From the 1840s until the 1900s, workers in the industry, if unionised at all, were part of very small, sectional unions. Only the United Overmen's Society, with 700 members in 1866, and the Hollow-ware Pressers' Society, which peaked at 1,400 members in 1873, were of any size.

==History==
In 1906, the Amalgamated Society of Hollow-ware Pressers merged with the China Potters' Federation and the Printers' and Transferrers' Society, forming the National Amalgamated Society of Male and Female Pottery Workers. This was joined by the National Amalgamated Operative White Potters of Scotland later in the year, the China Furniture and Electrical Appliance Throwers' and Turners' Society in 1907, and the Society of Operative Pottery Engravers, the Associated Stoneware Throwers, and the Bristol Stoneware Society in 1908. It opened branches in many other towns across the country, including one in London 1907. The union also became prominent in the International Federation of Pottery Workers.

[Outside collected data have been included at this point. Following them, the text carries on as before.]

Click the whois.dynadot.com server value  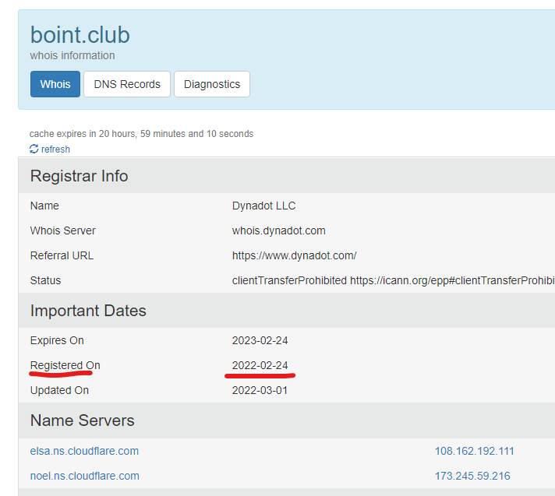coord(278,230)
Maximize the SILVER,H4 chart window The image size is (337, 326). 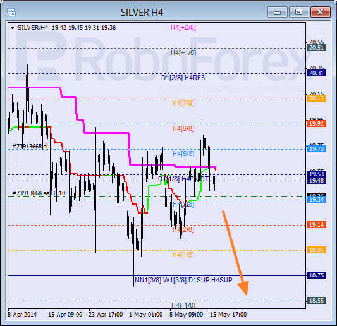coord(298,12)
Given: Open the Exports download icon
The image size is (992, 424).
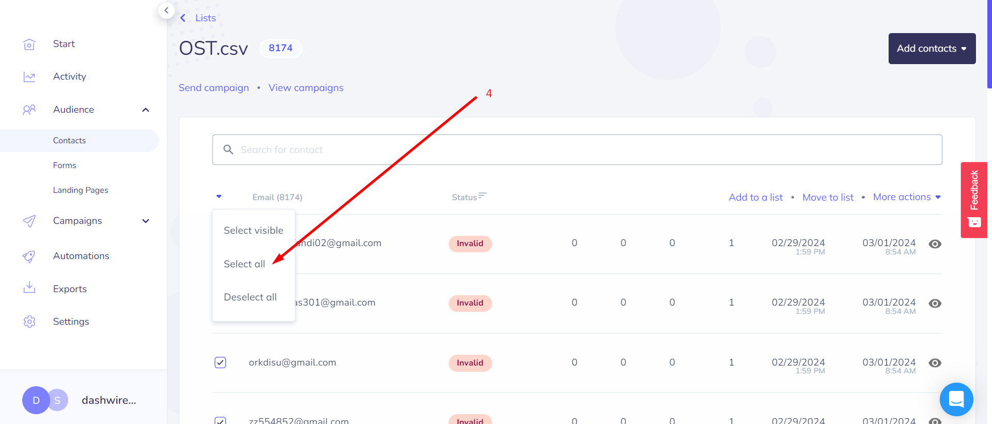Looking at the screenshot, I should (x=29, y=287).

In 1919, the United Ovenmen's Society and the Packers' Association joined the union, which renamed itself as the National Society of Pottery Workers, with 40,000 members. This membership fell during the 1920s and much of the 1930s, as the Great Depression hit, and the union struggled to increase the low wages paid in the industry. However, from 1933 the union was able to more than cover its costs, and in 1937 membership more than doubled, to 24,323. The British Pottery Manufacturers' Association began encouraging workers to join the union, hoping to prevent low-end manufacturers from undercutting its members.

After World War II, the workforce in the British pottery industry declined, but the union increased membership density, and by 1975, 75.3% of pottery workers in the UK held membership of the union. During the 1950s, the union engaged with compulsory arbitration, but ended this in 1960, feeling it achieved little. In 1965, the union threatened to strike in order to improve wages.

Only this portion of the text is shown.